Mnuchin Grapples With the Strong-Dollar Dilemma Left by RubinBy
Predecessors tried to move away from short-term strong dollar
Rubin championed the policy at a time of record weakness
U.S. Treasury Secretary-nominee Steven Mnuchin has ventured down a well-trodden path in endorsing a strong dollar while actually preferring a weaker currency for now.
American policy makers need to maintain confidence in the dollar because of large and persistent savings shortfalls relative to spending -- though a super-strong dollar can hammer U.S. exporters and contribute to deflationary pressures. On the flip side, endorsing a weak-currency policy could spook the investors needed to fill the savings gap.
At his confirmation hearing Thursday, Mnuchin tried to thread the needle.
“The long-term strength -- over long periods of time -- is important," Mnuchin said, backing the basic framework of a strong-dollar policy expressed in 1995 by then-Treasury Secretary Robert Rubin. "We have the most attractive investment environment in the world."
Mnuchin also indicated there may be times when the view is the dollar has risen too far, such as now. “The currency is very, very strong,” he said. “We just have to protect our U.S. companies so they’re not forced abroad.”
After incoming President Donald Trump showed in the past week that he’s prepared to talk about the dollar, the implication for currency traders is they may need to prepare for volatility spurred by officials’ comments. With the dollar still comfortably below the peaks reached in past cycles of strength, there could be plenty of cause for them to opine.
The dilemma for Mnuchin is that the dollar’s trajectory has been set in part by anticipation of Trump’s fiscal stimulus, which would boost the case for faster Federal Reserve interest-rate hikes -- and thus the dollar’s appeal.
“As long as Trump’s policies remain on track and the U.S. economy continues to perform well, reflationary impulses should push the dollar higher despite rhetoric from the administration,” Morgan Stanley currency strategists led by London-based Hans Redeker wrote in a note. Redeker’s team sees the dollar rising to 125 yen and 0.97 per euro, up about 9 percent and 10 percent from levels in Tokyo trading Friday.
Past Treasury chiefs have run into the same challenge of trying to present a strong-dollar policy with nuance, and roiling the market on occasion.

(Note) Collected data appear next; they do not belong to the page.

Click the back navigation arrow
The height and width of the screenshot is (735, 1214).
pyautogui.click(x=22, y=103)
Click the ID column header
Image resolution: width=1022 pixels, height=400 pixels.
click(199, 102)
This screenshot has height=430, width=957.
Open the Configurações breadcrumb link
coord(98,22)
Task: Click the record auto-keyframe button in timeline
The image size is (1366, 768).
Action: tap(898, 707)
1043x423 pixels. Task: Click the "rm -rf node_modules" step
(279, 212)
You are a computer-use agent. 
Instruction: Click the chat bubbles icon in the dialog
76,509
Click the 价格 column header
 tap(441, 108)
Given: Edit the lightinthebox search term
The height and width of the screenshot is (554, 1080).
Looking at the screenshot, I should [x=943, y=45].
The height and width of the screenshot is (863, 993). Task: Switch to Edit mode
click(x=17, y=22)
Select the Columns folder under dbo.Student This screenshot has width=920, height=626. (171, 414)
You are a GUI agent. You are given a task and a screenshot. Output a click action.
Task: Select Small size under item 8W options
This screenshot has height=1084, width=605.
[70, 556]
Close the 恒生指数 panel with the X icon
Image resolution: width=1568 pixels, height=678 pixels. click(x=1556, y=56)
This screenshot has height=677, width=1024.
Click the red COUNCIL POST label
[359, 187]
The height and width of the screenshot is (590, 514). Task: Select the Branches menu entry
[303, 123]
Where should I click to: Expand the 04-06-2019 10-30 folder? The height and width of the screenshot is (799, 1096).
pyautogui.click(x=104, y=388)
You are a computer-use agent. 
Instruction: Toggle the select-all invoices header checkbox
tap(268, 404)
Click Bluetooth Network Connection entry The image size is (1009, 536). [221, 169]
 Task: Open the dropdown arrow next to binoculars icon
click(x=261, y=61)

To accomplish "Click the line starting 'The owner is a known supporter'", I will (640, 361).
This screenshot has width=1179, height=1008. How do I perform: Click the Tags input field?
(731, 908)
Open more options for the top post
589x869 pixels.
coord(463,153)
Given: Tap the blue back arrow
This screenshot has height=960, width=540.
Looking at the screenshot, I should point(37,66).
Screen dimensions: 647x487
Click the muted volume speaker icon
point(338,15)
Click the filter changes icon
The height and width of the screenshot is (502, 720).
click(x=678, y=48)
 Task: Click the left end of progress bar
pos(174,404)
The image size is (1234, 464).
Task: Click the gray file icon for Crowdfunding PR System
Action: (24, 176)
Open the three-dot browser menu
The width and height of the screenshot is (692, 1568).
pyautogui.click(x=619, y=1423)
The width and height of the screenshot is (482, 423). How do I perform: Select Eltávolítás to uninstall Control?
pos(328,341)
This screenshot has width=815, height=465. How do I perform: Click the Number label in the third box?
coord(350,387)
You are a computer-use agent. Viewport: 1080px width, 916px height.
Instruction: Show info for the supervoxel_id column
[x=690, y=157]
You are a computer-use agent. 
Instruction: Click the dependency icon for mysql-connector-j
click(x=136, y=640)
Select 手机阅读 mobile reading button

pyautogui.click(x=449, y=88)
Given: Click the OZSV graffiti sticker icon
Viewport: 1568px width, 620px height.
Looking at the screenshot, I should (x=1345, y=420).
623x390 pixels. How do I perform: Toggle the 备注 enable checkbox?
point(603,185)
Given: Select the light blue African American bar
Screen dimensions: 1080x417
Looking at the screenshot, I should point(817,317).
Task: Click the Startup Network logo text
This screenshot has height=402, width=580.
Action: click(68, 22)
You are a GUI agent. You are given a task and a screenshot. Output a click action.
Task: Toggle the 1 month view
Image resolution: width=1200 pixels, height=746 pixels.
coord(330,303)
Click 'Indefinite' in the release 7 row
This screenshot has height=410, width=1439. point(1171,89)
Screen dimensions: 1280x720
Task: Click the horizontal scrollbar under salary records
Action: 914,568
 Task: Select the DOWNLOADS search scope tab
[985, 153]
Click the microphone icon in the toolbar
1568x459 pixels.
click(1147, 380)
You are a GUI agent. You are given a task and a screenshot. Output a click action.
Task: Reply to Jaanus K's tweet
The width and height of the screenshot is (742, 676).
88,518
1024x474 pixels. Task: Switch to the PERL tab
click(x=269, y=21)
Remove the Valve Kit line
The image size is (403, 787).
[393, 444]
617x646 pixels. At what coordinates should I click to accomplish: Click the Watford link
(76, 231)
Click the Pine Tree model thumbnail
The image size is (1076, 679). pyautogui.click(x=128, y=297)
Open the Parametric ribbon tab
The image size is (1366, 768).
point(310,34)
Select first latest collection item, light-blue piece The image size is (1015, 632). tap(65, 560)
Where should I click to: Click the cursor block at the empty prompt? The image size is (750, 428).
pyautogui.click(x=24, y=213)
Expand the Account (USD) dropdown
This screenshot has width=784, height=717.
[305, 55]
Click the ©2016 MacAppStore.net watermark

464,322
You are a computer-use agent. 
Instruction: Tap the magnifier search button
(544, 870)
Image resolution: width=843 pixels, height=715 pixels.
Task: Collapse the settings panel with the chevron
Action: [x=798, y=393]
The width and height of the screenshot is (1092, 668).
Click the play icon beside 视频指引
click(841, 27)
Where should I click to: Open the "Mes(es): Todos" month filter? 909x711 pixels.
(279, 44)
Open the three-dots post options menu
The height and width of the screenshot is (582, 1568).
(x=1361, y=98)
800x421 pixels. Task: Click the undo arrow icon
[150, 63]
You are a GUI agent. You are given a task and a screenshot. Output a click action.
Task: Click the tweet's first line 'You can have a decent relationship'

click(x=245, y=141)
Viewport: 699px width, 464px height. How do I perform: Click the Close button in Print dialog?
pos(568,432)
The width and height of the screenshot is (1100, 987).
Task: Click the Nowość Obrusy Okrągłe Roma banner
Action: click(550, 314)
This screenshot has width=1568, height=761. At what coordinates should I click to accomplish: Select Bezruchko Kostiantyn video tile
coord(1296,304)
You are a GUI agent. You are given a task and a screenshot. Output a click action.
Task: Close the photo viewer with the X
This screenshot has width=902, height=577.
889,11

President George W. Bush’s first secretary, Paul H. O’Neill, learned the risks in talking about the issue after just weeks on the job, when he told the Frankfurter Allgemeine Zeitung newspaper in 2001 that “we don’t follow, as is often said, a policy of a strong dollar.”
O’Neill was attempting to underscore that the policy was to pursue a strong economy, which would then find reflection in a strong currency. The dollar tumbled as much as 1 percent the day the remarks were published. The former business executive was known privately to express blunt frustration with the confines of the policy bequeathed by Rubin.
O’Neill’s successor, John Snow, sought to reframe the rhetoric by focusing on the definition. A “strong” dollar is one that serves as a store of value, is hard to counterfeit and is accepted as a means of exchange, he explained in May 2003. Its value “reflects the fundamentals of demand and supply for currencies,” he said. The dollar fell in response, a not-unwelcome result for an administration struggling to boost growth.
Rubin, the former Goldman Sachs Group Inc. chief executive who ran Treasury from 1995 to 1999, championed the strong-dollar mantra at a time when it was plunging. Trade tensions with Japan had focused investors on a deteriorating U.S. trade deficit, and the dollar in 1995 plunged to a postwar low against the yen.
By 1997, things had turned around and investor focus was on a booming U.S. economy. The reversal became so strong that Rubin -- whom Mnuchin on Thursday mentioned as a fellow former Goldman trader -- himself tweaked his language on the currency.
In an addendum to his usual refrain, Rubin highlighted in February 1997 that the dollar had been strong “for some time now,” a shift that observers took as a signal that then-President Bill Clinton’s administration didn’t want to see further appreciation.
While some people this week called Trump’s remarks on the dollar “unprecedented,” in fact Bush had a go at it more than a decade and a half ago. He said in an interview with an Italian newspaper that a strong dollar had pluses and minuses. Bush also said in July 2001 that markets should set the dollar’s value.
Trump’s language was more colorful. He said in an interview with the Wall Street Journal last week that a strong dollar was “killing” the competitiveness of U.S. companies, in criticizing a Chinese exchange rate he viewed as too weak.
Another potential wild card for markets is the stance of the Fed, where some officials have noted the negative growth and inflation implications of a strengthening dollar.
Stephen Jen, a longtime currency analyst who’s now the London-based chief executive of hedge fund Eurizon SLJ Capital Ltd. put it this way for Trump’s team: “an explicit strong dollar policy would make the trade negotiations awkward and a weak dollar policy would be difficult to explain.”